CONSIGNES.
[1] Recopiez dans le texte source le passage allant de « La convergence de » jusqu'à « toutes ces voies. ».
[2] D'après le texte source, quelle longueur mesure la maçonnerie liée à un mortier rouge-orangé observée par Louis Maurin ?
[3] Énumérez tout ce que Louis Maurin a observé en 1974 dans la tranchée creusée dans le vallon, sans compter ce qui a été vu de l'autre côté de la route D128, selon le texte source.

TEXTE SOURCE.
-------

La liste des cardi données par M. Clouet correspond à peu de chose près au réseau de voirie antique connu à ce jour. Marcel Clouet rajoute d'autres voies, une à l'est dans le vallon en direction de la Charente ainsi qu'une au nord sur le coteau opposé à la ville.
La convergence de l'ensemble de ces cardi et voies romaines vers le vallon de la Combe (que ces voies ne pouvaient pas traverser en raison de sa topographie) ont conduit Marcel Clouet à le conforter dans son hypothèse de la présence d'un édifice monumental pouvant accueillir un nombre considérable de personnes desservi par toutes ces voies.
Hypothèse de l'emplacement du cirque romain de Mediolanum et des cardi qui le desservent. Carte IGN - En bleu le tracé des cardi de Mediolanum - Plan du cirque de Médina (Espagne) similaire aux dimensions données par M. Clouet
Les sondages de 1974 et la relecture de Louis Maurin
Lors du creusement d'une tranchée dans le vallon pour l'établissement d'un tout-à-l'égout en 1974, l'archéologue Louis Maurin a pu observer un massif de blocs de grand appareil, une quantité importante de tessons de céramique commune et un de sigillée du Ier siècle de notre ère, ainsi que la coupe d'un alignement de moellons dessinant une courbe et une maçonnerie liée à un mortier rouge-orangé (mortier romain) de 25 mètres de long. De l'autre côté de la route D128, deux autres murs constitués de moellons irréguliers et distant l'un de l'autre de 26 mètres ont été observés. Louis Maurin ne nie pas les découvertes de Marcel Clouet, mais est beaucoup plus prudent dans son interprétation. Les vestiges découverts ne sont selon lui pas assez explicites pour conclure à la présence d'un cirque dans le vallon de la Combe. Il admet cependant que la topographie du lieu est relativement suggestive, que les blocs de gradins ont pour certains des dimensions voisines aux gradins de l'amphithéâtre et les gravures retrouvées peuvent évoquer celles relevées au théâtre des Bouchauds en Charente. Cependant la largeur du vallon est selon Louis Maurin trop étroite pour accueillir un cirque.

-------

LES DONNÉES.
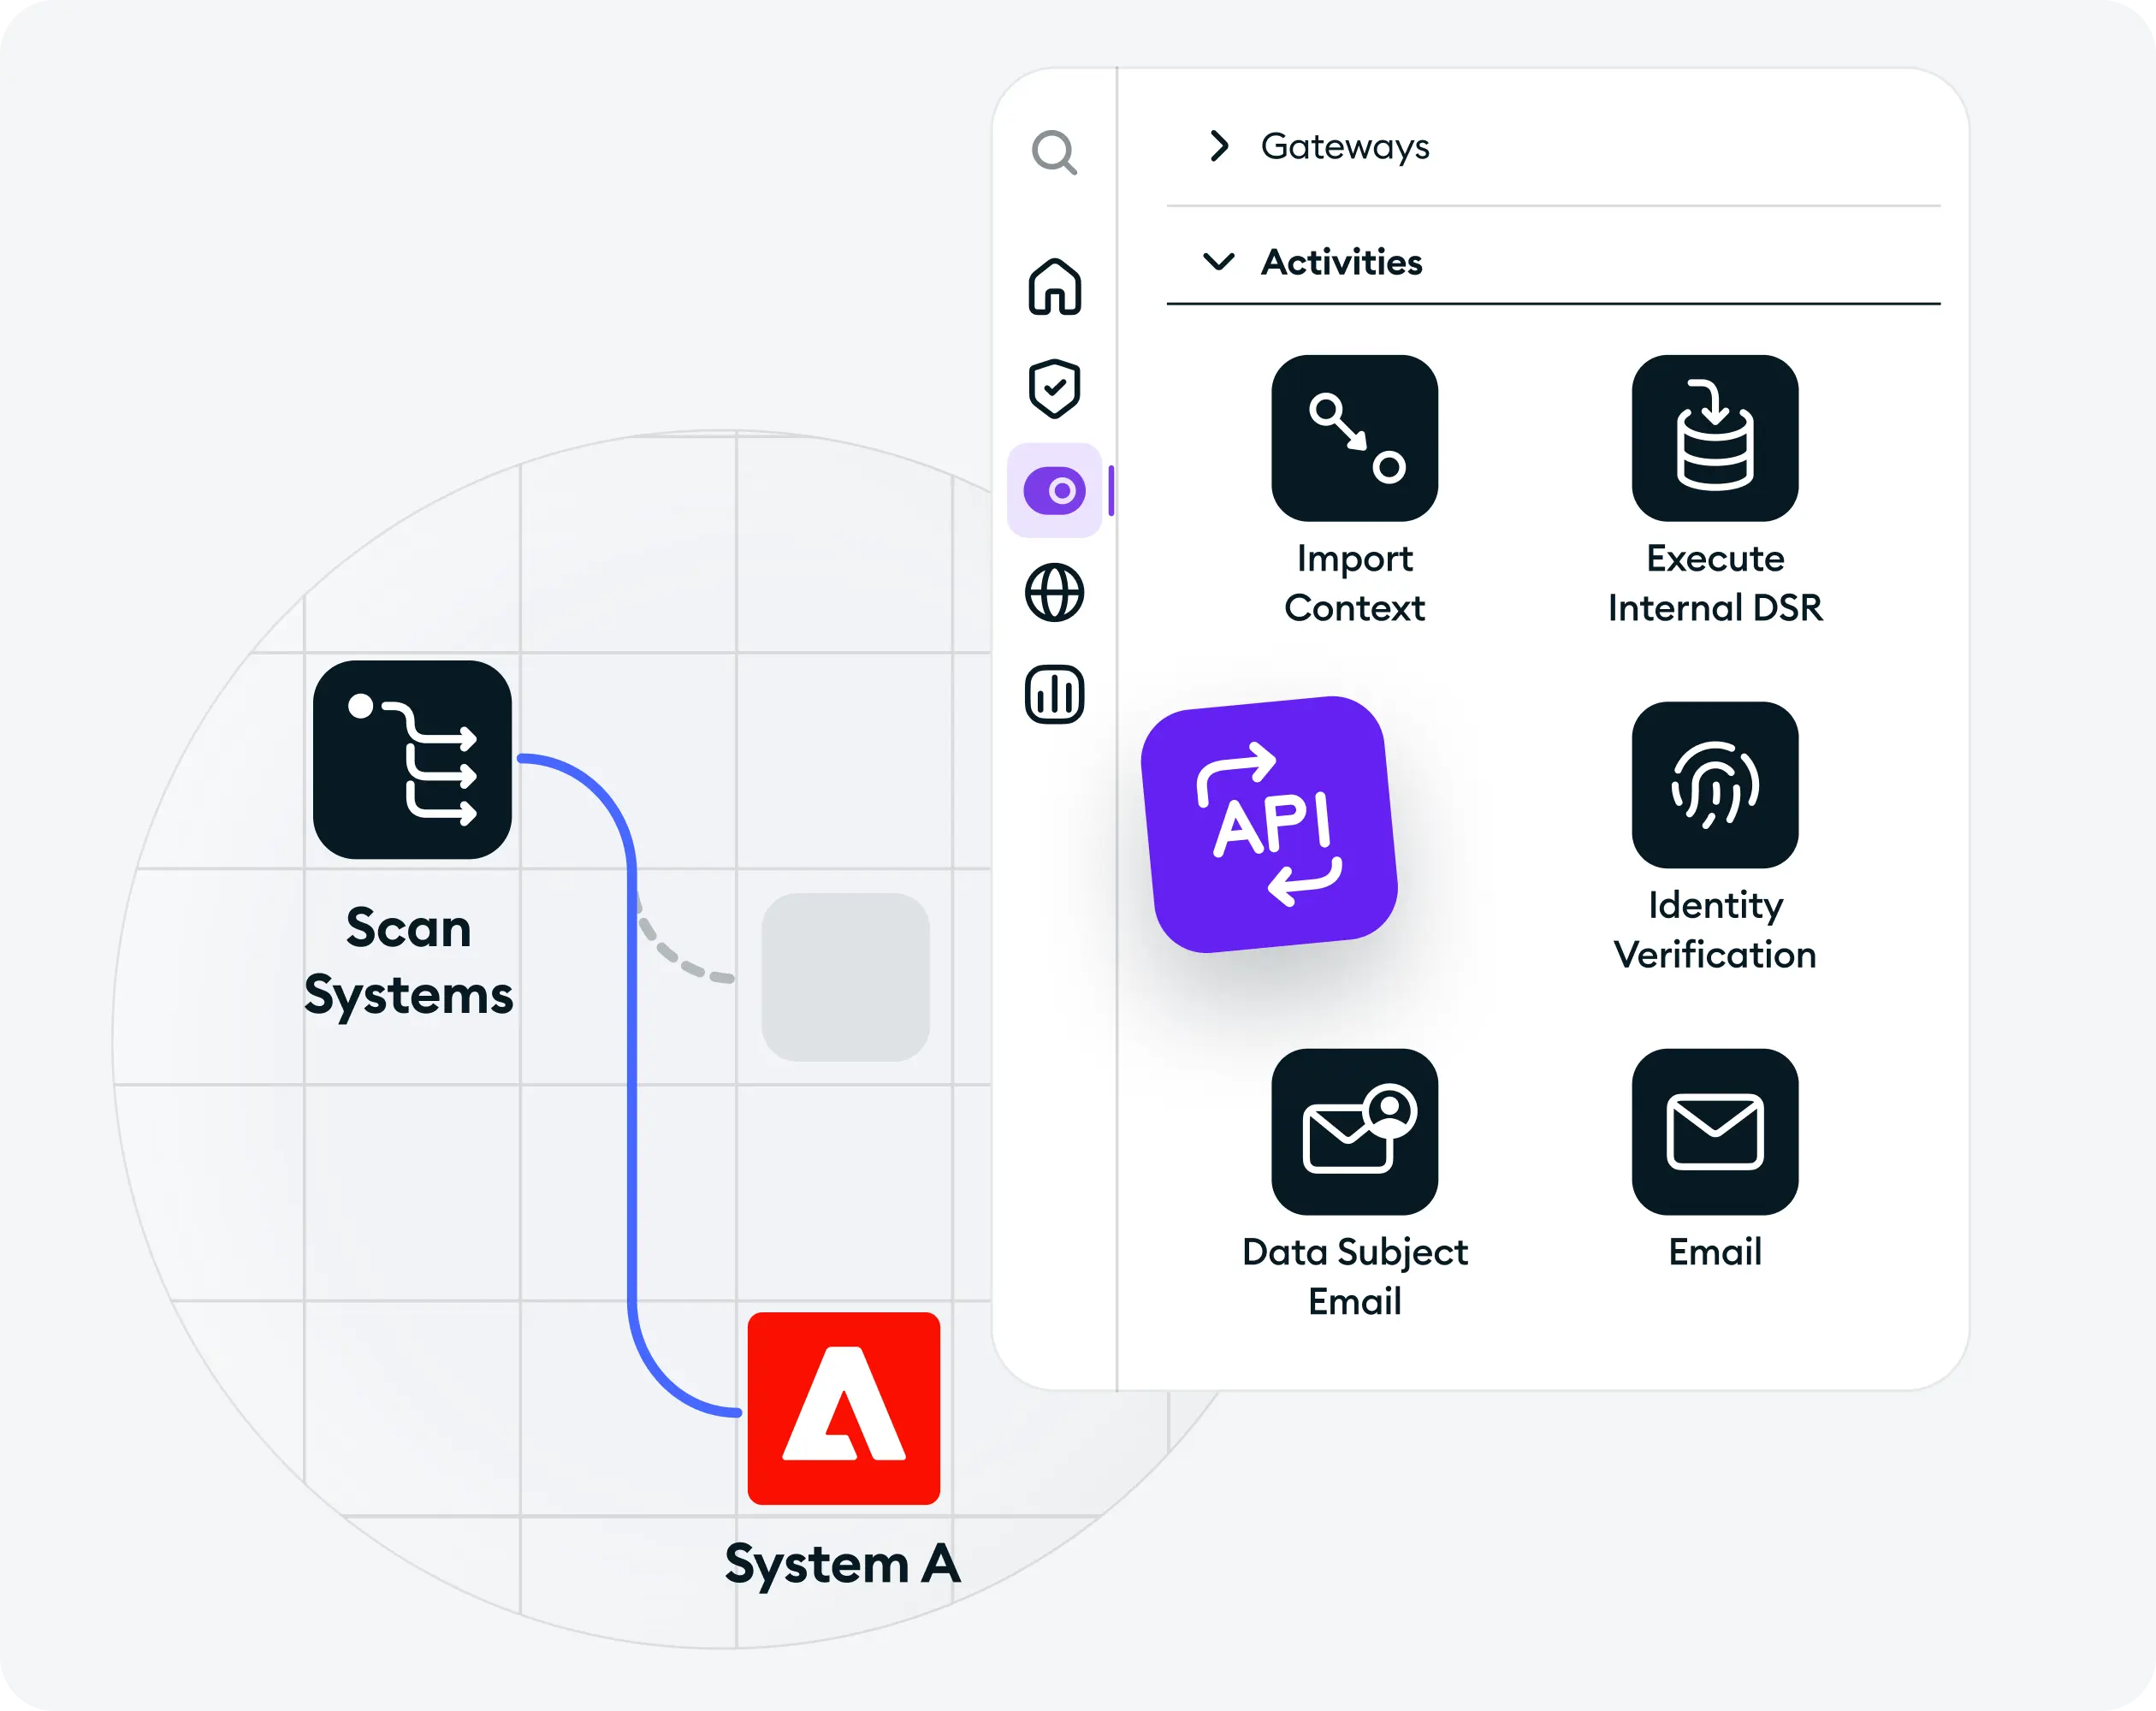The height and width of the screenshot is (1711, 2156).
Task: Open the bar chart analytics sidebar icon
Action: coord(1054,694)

-------

RÉPONSES.
[1]
La convergence de l'ensemble de ces cardi et voies romaines vers le vallon de la Combe (que ces voies ne pouvaient pas traverser en raison de sa topographie) ont conduit Marcel Clouet à le conforter dans son hypothèse de la présence d'un édifice monumental pouvant accueillir un nombre considérable de personnes desservi par toutes ces voies.

[2] 25 mètres.

[3]
- un massif de blocs de grand appareil
- une quantité importante de tessons de céramique commune
- un tesson de sigillée du Ier siècle de notre ère
- la coupe d'un alignement de moellons dessinant une courbe
- une maçonnerie liée à un mortier rouge-orangé (mortier romain) de 25 mètres de long